Homo sum
Da una parte un cuore artificiale incapace di assecondare i sentimenti, dall’altra un’oscura verità che spinge ad un’azione illegale ma comprensibile. Adam, il prototipo umano protagonista del libro di Ian McEwan Machines like me, di fronte alla terribile confessione dell’amata Miranda, donna in carne ed ossa, decide di rivolgersi alla polizia per denunciarla. Comportamento integerrimo e probabilmente a detta di molti figlio di una moralità assoluta ma che, al tempo stesso, rappresenta una fonte di riflessione su ciò che distingue e sempre differenzierà l’uomo da una macchina. Nonostante le incessanti ed esponenziali migliorie tecnologiche, un robot non sarà mai in grado di concepire una valutazione basata su reali sentimenti. Le stesse emozioni che trascendono la dimensione del reale proprio per peculiarità intrinseche alla loro natura.

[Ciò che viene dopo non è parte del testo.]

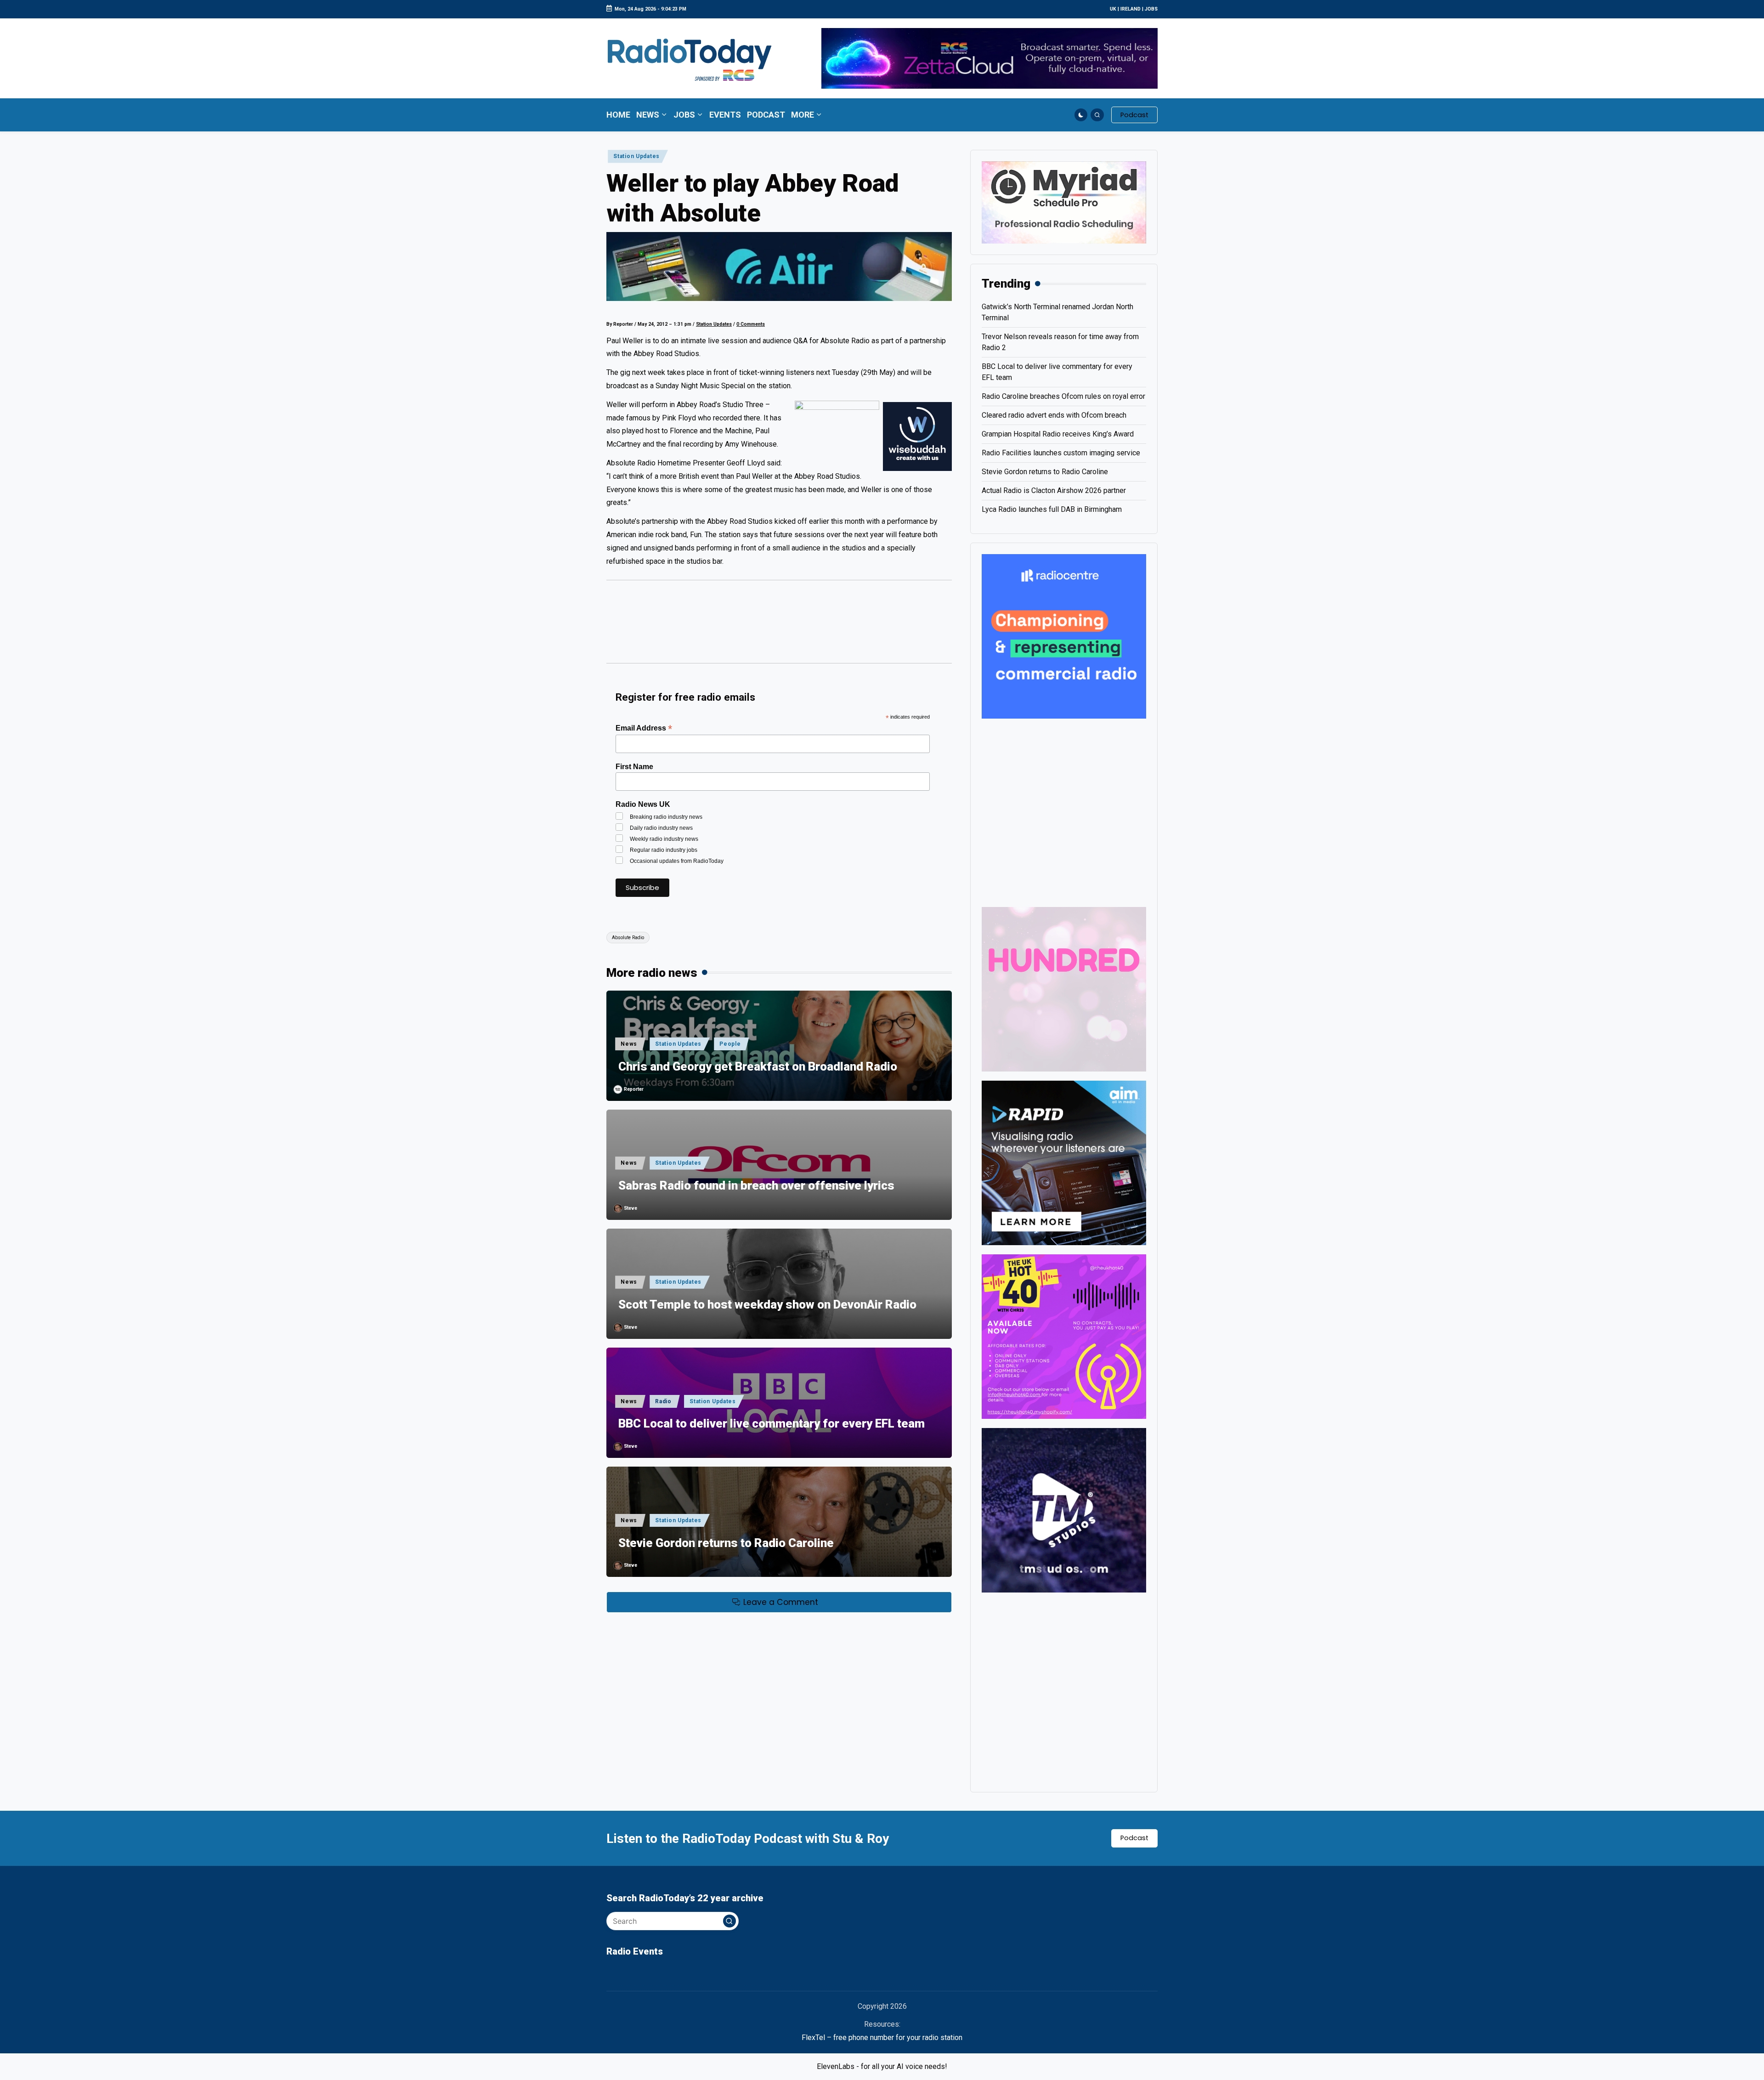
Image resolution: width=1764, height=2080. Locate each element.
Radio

La tematica portata alla luce da questa lettura offre un brillante spunto di riflessione sulla società contemporanea, che sembra voler abbracciare con sempre maggior convinzione le nuove tecnologie. In questo senso costituisce un esempio calzante il fenomeno dell’intelligenza artificiale, ormai capace attraverso differenti algoritmi e campioni vocali di replicare persino la voce delle personalità più note. La diffusione di notizie false, tuttavia, si traduce spesse volte nella conseguenza più ovvia ed immediata. D’altro canto, vi è il graduale annichilimento delle capacità intellettive umane grazie a piattaforme digitali estremamente diffuse e di facile accesso. Produrre testi, impostare riflessioni di senso compiuto tenute insieme da un comune filo conduttore, rispondere a curiosità personali: queste rappresentano soltanto alcune tra le molteplici funzioni che questi siti hanno la possibilità di svolgere. Il dualismo che vede il perenne scontro tra vita digitale e realtà effettiva pare dunque trovare nel mondo odierno una risposta piuttosto scontata. Ma esclusivamente a primo impatto, operando un’analisi superficiale.
Parola, dialogo, relazione
Il tramonto di una sola istituzione, infatti, non potrà mai impreziosire il panorama che vede la sola tecnologia come sovrana: la scuola. Quest’ultima funge da grembo materno in cui ciascun individuo si forma fino al momento cruciale della propria esistenza, ovvero la presa di coscienza del proprio essere e dell’importanza delle relazioni interpersonali. È il luogo in cui il dialogo profondo e incisivo incontra la complessa e sfaccettata sfera umana. Ad assumere un ruolo principe è pertanto la medesima parola che Cicerone pone all’inizio del processo evolutivo e che ha permesso agli uomini di elevarsi dall’infima condizione di bestie. Tra le mura di un’aula, nozione dopo nozione, i ragazzi vengono plasmati in cittadini consapevoli caratterizzati da un acuto spirito critico e da una rigorosa moralità. Personalità che si rendono dunque conto di non poter essere determinate e oppresse dal numero di seguaci o di like sui social media. In fondo, proprio in questi soggetti, menti come quelle di Platone e Aristotele, fino ad arrivare a Lenin, avevano individuato i custodi ed i trascinatori della società.
Il dualismo tra tecnologia e concretezza
Non bisogna però scivolare nell’errore di ritenere che questo tipo di formazione rinneghi nettamente l’ambito della digitalizzazione. Tablet e computer si sono rivelati, infatti, valide alternative sopratutto nel periodo della pandemia. Non si può negare, tuttavia, che la conservazione di un valore, di un significato sia legata in modo inscindibile con la dimensione della concretezza. Per questa ragione un libro, un quadro, una scultura avrà perennemente una dignità ontologica superiore a qualsiasi forma di smaterializzazione. È nello studio e nel peso delle nobili parole che si cela l’epifania della verità.